SQS DLQ redrive is the process of sending messages that failed processing and ended up in a Dead-Letter Queue (DLQ) back to their original source queue for reprocessing.
Here’s a breakdown of how it works and why it’s a powerful tool for handling message processing failures:
Imagine you have a system where messages are sent to an SQS queue for processing by a worker. Sometimes, these messages can fail to process correctly. This could be due to a bug in the worker, a temporary downstream service outage, or malformed data in the message itself. If these failures aren’t handled, the messages can be lost or perpetually fail, blocking the queue.
This is where Dead-Letter Queues (DLQs) come in. A DLQ is a secondary SQS queue configured to receive messages that have exceeded a specified number of delivery attempts (visibility timeout expirations) from their primary queue. It acts as a holding pen for problematic messages, preventing them from blocking the main queue and allowing for later inspection and remediation.
However, simply having messages in a DLQ isn’t a solution. You need a way to actually fix the underlying issue and get those messages processed. That’s the purpose of redrive. SQS provides a built-in "redrive" functionality that allows you to take messages from a DLQ and send them back to their original source queue.
Let’s see this in action.
First, you need a source queue and a DLQ configured.
Source Queue (my-source-queue):
- Visibility Timeout: 30 seconds
- Redrive Policy:
- Max Receive Count: 3
- Dead-Letter Queue ARN:
arn:aws:sqs:us-east-1:123456789012:my-dlq
Dead-Letter Queue (my-dlq):
- This is a standard SQS queue.
Now, let’s say a message fails processing three times in my-source-queue. After the third failed attempt, SQS automatically moves it to my-dlq.
You can view messages in your DLQ using the AWS Management Console or the AWS CLI.
AWS CLI Example to List Messages in DLQ:
aws sqs receive-message --queue-url https://sqs.us-east-1.amazonaws.com/123456789012/my-dlq
Once you’ve identified the problematic messages in my-dlq and, crucially, fixed the underlying issue (e.g., deployed a bug fix to your worker, resolved a downstream dependency, or corrected malformed data), you can initiate a redrive.
Initiating a Redrive via AWS Management Console:
- Navigate to the SQS service in the AWS Console.
- Select your
my-dlq. - In the "Actions" dropdown menu, choose "Start DLQ redrive."
- Select the
my-source-queueas the destination. - Configure the redrive settings:
- Redrive Speed: Choose between "Standard" (best effort, messages are sent to the source queue as quickly as possible) or "Optimized" (Slower, but guarantees no message loss and respects source queue throughput limits). For most cases, "Standard" is sufficient.
- Maximum Receives for Redrive: This determines how many times a redriven message can be received by the source queue before it’s sent back to the DLQ again. It’s often set to a higher number than the original
Max Receive Countto give the fixed worker more attempts.
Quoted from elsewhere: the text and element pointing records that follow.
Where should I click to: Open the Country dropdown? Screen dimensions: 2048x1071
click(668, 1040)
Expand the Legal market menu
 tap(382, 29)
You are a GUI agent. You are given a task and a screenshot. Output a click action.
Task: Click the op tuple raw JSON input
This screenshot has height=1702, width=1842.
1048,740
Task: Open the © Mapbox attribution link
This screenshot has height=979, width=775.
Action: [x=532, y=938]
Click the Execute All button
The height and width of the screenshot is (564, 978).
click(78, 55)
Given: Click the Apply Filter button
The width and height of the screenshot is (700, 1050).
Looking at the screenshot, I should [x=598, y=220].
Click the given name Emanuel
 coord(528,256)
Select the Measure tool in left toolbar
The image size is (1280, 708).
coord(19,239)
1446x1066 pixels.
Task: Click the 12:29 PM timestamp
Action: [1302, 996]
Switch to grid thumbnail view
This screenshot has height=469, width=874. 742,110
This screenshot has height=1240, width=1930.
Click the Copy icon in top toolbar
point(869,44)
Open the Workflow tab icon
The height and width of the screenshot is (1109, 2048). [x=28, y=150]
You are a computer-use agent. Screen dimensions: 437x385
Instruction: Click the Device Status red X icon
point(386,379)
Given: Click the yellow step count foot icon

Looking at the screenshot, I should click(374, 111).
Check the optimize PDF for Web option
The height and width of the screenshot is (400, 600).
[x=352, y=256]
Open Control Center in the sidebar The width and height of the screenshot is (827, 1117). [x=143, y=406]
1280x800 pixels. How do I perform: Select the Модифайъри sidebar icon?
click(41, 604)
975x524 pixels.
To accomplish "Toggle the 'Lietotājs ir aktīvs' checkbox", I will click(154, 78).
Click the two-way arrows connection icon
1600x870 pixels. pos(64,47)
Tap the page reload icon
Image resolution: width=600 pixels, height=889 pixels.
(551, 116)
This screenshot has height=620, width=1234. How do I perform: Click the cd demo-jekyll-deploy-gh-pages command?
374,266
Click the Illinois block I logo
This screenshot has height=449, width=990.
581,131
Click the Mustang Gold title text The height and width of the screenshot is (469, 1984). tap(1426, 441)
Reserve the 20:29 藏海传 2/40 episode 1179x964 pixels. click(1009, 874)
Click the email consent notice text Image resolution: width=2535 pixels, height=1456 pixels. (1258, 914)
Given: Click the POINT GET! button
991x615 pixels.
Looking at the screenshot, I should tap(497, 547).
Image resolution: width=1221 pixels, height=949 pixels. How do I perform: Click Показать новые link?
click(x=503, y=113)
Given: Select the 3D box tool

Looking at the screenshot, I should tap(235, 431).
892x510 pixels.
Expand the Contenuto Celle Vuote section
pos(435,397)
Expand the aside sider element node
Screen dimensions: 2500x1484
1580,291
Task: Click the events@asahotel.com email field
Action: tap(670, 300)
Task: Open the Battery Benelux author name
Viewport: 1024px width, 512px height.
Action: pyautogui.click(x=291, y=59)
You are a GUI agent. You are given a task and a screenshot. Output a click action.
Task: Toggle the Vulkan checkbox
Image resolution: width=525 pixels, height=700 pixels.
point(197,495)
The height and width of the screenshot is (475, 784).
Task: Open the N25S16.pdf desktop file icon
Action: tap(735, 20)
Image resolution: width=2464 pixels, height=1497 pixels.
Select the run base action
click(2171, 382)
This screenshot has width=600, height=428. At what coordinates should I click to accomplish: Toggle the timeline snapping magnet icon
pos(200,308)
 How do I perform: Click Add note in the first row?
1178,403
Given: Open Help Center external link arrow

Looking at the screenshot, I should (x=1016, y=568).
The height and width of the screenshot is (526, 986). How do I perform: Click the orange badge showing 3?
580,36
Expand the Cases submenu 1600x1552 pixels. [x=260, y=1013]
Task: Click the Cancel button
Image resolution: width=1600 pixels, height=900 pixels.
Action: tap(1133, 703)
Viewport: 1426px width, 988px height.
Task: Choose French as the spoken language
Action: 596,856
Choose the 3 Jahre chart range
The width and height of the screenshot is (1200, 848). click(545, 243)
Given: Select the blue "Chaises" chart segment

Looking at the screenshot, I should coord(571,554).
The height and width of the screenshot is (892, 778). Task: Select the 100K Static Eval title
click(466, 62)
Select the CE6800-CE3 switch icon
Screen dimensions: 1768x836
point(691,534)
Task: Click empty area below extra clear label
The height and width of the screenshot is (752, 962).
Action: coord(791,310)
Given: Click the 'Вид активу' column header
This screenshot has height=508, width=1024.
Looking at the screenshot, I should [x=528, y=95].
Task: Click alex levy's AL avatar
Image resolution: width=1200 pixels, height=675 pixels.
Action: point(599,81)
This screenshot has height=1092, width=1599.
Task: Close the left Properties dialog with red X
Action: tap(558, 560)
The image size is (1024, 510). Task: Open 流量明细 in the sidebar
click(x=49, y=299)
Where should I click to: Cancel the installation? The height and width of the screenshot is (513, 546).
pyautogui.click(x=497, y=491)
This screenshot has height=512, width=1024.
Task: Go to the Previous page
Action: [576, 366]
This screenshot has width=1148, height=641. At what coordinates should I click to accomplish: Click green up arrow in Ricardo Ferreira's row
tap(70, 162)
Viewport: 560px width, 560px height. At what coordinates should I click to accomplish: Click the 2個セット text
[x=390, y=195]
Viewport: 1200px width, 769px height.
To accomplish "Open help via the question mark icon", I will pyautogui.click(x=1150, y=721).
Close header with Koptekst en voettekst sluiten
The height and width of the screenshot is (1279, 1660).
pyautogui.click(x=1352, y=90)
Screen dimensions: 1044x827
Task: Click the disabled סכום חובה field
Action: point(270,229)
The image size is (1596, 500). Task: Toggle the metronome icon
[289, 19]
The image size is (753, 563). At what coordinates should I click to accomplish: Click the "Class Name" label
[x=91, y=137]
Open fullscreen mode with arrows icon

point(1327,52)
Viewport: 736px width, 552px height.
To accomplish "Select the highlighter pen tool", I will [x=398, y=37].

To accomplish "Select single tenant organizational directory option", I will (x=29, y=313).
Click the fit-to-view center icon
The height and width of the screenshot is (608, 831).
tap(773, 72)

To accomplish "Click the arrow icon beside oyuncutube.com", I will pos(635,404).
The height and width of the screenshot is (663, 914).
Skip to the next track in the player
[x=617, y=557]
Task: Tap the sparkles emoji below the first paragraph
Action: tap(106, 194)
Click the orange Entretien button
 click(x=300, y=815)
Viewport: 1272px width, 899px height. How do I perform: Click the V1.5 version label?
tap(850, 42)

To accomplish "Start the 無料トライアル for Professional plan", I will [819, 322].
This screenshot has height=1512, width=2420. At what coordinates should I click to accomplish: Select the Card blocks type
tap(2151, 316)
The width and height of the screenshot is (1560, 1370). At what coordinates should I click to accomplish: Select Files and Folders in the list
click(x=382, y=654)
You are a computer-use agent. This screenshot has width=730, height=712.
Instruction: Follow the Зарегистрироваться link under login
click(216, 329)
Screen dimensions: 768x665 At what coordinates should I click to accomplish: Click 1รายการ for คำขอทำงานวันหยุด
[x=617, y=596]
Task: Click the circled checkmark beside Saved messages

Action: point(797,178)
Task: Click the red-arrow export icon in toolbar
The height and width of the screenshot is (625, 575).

A common setting is 10.
- Click "Start DLQ redrive."
Initiating a Redrive via AWS CLI:
aws sqs start-message-move-task \
--source-arn arn:aws:sqs:us-east-1:123456789012:my-dlq \
--destination-arn arn:aws:sqs:us-east-1:123456789012:my-source-queue \
--max-receive-count 10
When the redrive task starts, SQS will begin copying messages from my-dlq back to my-source-queue. The messages will appear in my-source-queue as if they were newly sent. Your worker will then pick them up and attempt to process them again.
The key to redrive is that it’s not just a simple copy. SQS handles the mechanics of reading from the DLQ, sending to the source queue, and managing the visibility timeouts. When a message is redriven, its ApproximateNumberOfMessagesVisible count in the source queue will increase, and its ApproximateNumberOfMessagesVisible count in the DLQ will decrease.
What most people don’t realize is that the MaxReceiveCount setting on the source queue’s redrive policy is what determines when a message is moved to the DLQ initially. The MaxReceiveCount you specify during the redrive operation is a new limit applied to the messages after they’ve been redriven. This new limit is often set higher than the original to allow for more retries after a fix has been implemented. If a redriven message still fails processing and hits this new MaxReceiveCount, it will be sent back to the DLQ.
Once the redrive is complete and all messages have been successfully processed from the source queue (they are no longer visible or have been deleted), the DLQ will be empty.
The next step after successfully redriving and processing messages is often to implement more robust error handling and monitoring to prevent future DLQ accumulation.